Mercedes-AMG Petronas Formula Oneチームは、歴代のF1チームと比べても圧倒的な強さを誇るチームの1つだ。2014年以降、コンストラクターズ選手権で7連覇しており、そのうち6回では、これまで7回ドライバーズチャンピオンに輝いた経験を持ち、史上最高のF1ドライバーとも言われる同チームのLewis Hamilton選手がドライバーズ選手権を獲得している。
Mercedes-AMGは、レースウィークエンドを迎えるたびにほかの9つのチームから挑戦を受けているが、チームが備えなければならない敵はほかにも数多くいる。注目度が高く、ハイテクを駆使するF1は、あらゆる種類のサイバー犯罪者や高度な技術を持つハッカーに魅力的なターゲットとして付け狙われているからだ。

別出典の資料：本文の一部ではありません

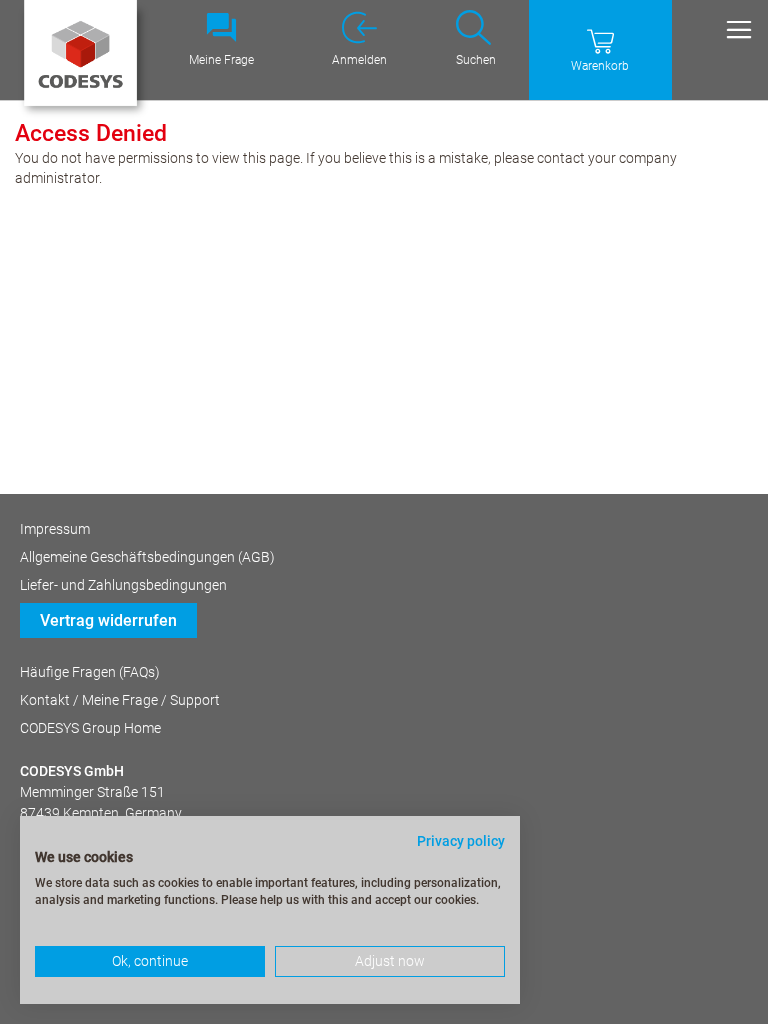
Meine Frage (221, 60)
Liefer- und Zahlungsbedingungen (123, 585)
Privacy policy (461, 841)
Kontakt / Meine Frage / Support (120, 700)
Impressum (55, 529)
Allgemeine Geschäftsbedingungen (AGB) (147, 557)
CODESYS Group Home (90, 728)
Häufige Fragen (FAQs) (90, 672)
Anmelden (359, 60)
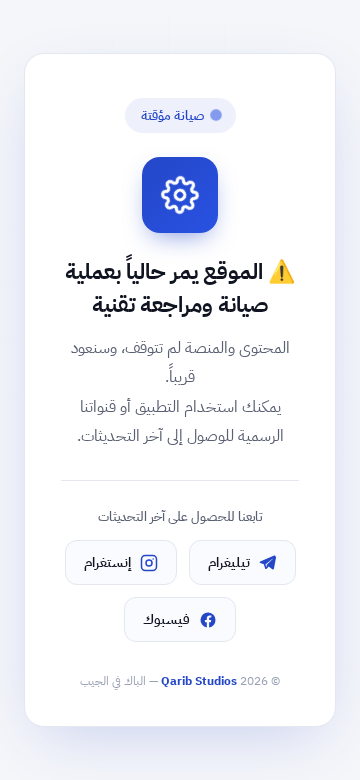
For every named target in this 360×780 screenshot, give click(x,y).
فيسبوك (166, 619)
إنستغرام (107, 562)
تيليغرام (229, 562)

Mercedes-AMG Petronas Formula OneチームのITディレクターを務めるMichael Taylor氏は、「この組織の知名度、スポーツの人気、そしてここ数年チームが大きな成功を上げてきたことが、この種の活動の標的とされる理由になっている」と話す。
F1チームが直面するサイバー脅威の多くは、ユーザー名やパスワードをはじめとする秘密情報を盗もうとするフィッシング攻撃や、絶え間なく襲ってくるランサムウェアなど、世界中の組織にとっても身近なものばかりだ。ただし1シーズンに22ものレースに参戦するという多忙なスケジュールをこなさなければならないF1では、ある週にスタッフが3カ国に分散していることも多いため、リモートで働くスタッフの安全性を守らなければならないという課題もある。
それに加え、チームの好成績の秘密に関心を持っている、高度な技術を持つ攻撃者からも狙われている。
Mercedes-AMGのサイバーセキュリティパートナーであり、同チームのネットワークを保護する技術や、進化し続けるサイバー脅威の性質に関する情報を提供しているCrowdStrikeの最高経営責任者(CEO)George Kurtz氏は、「このハイブリッドな世界では、F1から大量の最新技術が生まれている。これらの技術は、私たちが運転している車にも影響を与えており、国家の指示を受けた脅威アクターから狙われる可能性もあるため、もちろん保護しなければならない」と話す。
これには、レースウィークエンドに先駆けて作成される資料も含まれている。この資料は、チームのメンバーが次のサーキットがある国で直面する可能性があるサイバー脅威と、それらの脅威から身を守るための方法を、CrowdStrikeのセキュリティアナリストが詳しく説明したものだ。
「この資料は常に驚くべきもので、いつでもいくつかの不都合な真実や疑問を浮き上がらせる」とTaylor氏は言う。
これらの脅威からF1チームを守るのに十分なサイバーセキュリティ対策を整えるには、まずはエンドポイント、つまりスタッフが日常的に使っているノートPCやタブレットなどのデバイスの安全を確保しなければならない。